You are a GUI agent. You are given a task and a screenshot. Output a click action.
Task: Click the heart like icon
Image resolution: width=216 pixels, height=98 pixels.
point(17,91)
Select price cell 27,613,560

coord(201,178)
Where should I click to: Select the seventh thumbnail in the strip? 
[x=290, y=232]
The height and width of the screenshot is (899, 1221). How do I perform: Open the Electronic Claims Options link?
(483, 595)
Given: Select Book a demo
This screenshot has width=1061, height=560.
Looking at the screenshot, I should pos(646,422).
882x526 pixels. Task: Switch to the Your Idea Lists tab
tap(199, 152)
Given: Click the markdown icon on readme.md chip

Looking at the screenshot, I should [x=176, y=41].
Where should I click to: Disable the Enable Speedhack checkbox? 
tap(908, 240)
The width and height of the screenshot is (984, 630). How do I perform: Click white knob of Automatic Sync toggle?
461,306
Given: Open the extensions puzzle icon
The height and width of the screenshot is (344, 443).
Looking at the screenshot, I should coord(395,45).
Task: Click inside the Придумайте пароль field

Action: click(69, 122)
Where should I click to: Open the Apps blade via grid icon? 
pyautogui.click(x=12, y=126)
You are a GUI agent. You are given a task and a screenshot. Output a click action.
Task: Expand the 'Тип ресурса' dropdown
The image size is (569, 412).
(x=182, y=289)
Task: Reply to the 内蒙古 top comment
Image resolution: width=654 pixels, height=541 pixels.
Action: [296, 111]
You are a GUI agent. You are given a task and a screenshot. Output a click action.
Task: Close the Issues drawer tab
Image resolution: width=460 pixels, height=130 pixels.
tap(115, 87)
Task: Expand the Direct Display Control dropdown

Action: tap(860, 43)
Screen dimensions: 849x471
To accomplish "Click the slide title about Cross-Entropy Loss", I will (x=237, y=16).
========================================================================
**Problem description**
Starting at the top of the data and ending with the line that contains "(x=182, y=289)", give each line as a string in a JSON list, one string per line, leaving out blank lines.

**Exercise response**
[
  "You are a GUI agent. You are given a task and a screenshot. Output a click action.",
  "Task: Click the heart like icon",
  "Image resolution: width=216 pixels, height=98 pixels.",
  "point(17,91)",
  "Select price cell 27,613,560",
  "coord(201,178)",
  "Where should I click to: Select the seventh thumbnail in the strip? ",
  "[x=290, y=232]",
  "The height and width of the screenshot is (899, 1221). How do I perform: Open the Electronic Claims Options link?",
  "(483, 595)",
  "Given: Select Book a demo",
  "This screenshot has width=1061, height=560.",
  "Looking at the screenshot, I should pos(646,422).",
  "882x526 pixels. Task: Switch to the Your Idea Lists tab",
  "tap(199, 152)",
  "Given: Click the markdown icon on readme.md chip",
  "Looking at the screenshot, I should [x=176, y=41].",
  "Where should I click to: Disable the Enable Speedhack checkbox? ",
  "tap(908, 240)",
  "The width and height of the screenshot is (984, 630). How do I perform: Click white knob of Automatic Sync toggle?",
  "461,306",
  "Given: Open the extensions puzzle icon",
  "The height and width of the screenshot is (344, 443).",
  "Looking at the screenshot, I should coord(395,45).",
  "Task: Click inside the Придумайте пароль field",
  "Action: click(69, 122)",
  "Where should I click to: Open the Apps blade via grid icon? ",
  "pyautogui.click(x=12, y=126)",
  "You are a GUI agent. You are given a task and a screenshot. Output a click action.",
  "Task: Expand the 'Тип ресурса' dropdown",
  "The image size is (569, 412).",
  "(x=182, y=289)"
]